ご両者ともプロオーディオが本業ですので、当然、今回のBialberoが初のコンシュマー市場向けヘッドフォンアンプとなります。
その開発コンセプトは「音楽制作現場、生演奏のサウンド」の投影。「プロ機材のサウンド」をポータブルという枠内で再現するという事にありました。
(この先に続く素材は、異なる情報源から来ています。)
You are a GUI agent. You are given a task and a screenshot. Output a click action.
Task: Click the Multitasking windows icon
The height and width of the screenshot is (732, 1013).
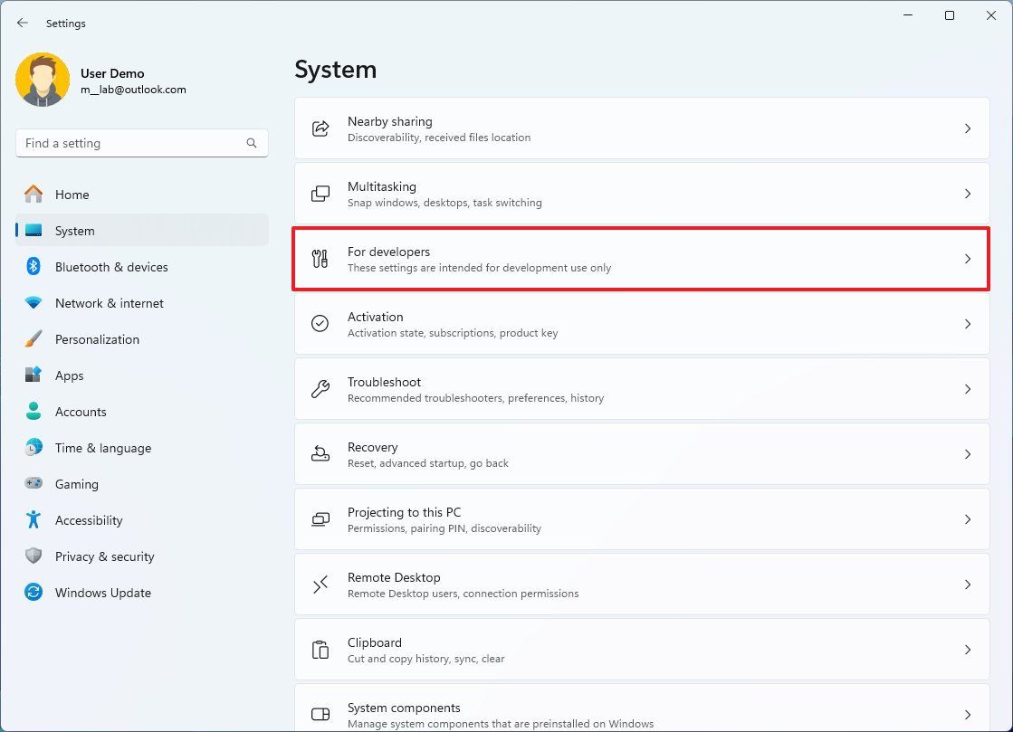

単三乾電池2本で駆動し、アルカリ電池での平均的な持ちは10時間程度。
オペアンプ(バーブラウンOPA2134)を利用した回路設計で、これだけですと一般的なコンシュマーアンプにもよく見かける構成です。
しかし、内部線材にはソ連の中距離弾道ミサイルSS-10(RSD-10)で用いられたものと同様のテフロン被覆銅線を線材として使用し、20台全てを佐藤氏が手作り・チューニングするなど、相当な手間と丹精が込められています。
佐藤俊雄(シュガースペクター)氏の名前でオーディオ界隈を見てみると、カスタム品のコンプレッサーやイコライザー、オリジナル制作のルビジウムクロックなど様々な製品が見受けられます。
一番安価な製品でも20万円、高価な製品では100万円に達しようかというものも有ります。
もちろんヘッドホンアンプとコンプレッサーやイコライザーでは部品も異なる部分が有りますし、一概に値段での比較は出来ませんが、ともあれプロオーディオ市場で定評を得ているエンジニアの手になる製品が一桁万円で手に入るという今回の企画、それ自体がコンシュマー市場の人間にとっては非常に興味深いことです。

わが家には6月3日(日)の18時ごろに到着。
はじめに、届いた直後に一聴してみると、かなりソリッドな印象。
工学的な意味での「遊び」の少ないハンドルのごとく、音の流れに対し忠実に追随するのですが、ある意味では忠実に過ぎ、余裕が無いようにも感じられました。
この時点で解像感は相当なもの。定位も非常に綺麗に決まっておりました。
私は音響機器の試聴において、オーケストラの第一・第二バイオリンと打楽器の距離感をもって定位を把握します。
何故この方法を取るかというと、管弦楽団において第一、第二、打楽器はほぼ真っ直ぐ縦に並ぶからです。この距離感をみてやれば、だいたいの定位の正確性が見えるといった寸法です。
ラフマニノフ・ピアノ協奏曲2番では第三楽章に入ってシンバルが現れますが、Bialberoでは、この出音がしっかり最後方に位置づけられており、弦楽器群の後ろから現れる様子が綺麗に把握できます。
出し初めの時点では、音場はそこまで広くはなく、ヘッドホン祭り当時に視聴した際とは少し傾向が違うのかな、とも思われました。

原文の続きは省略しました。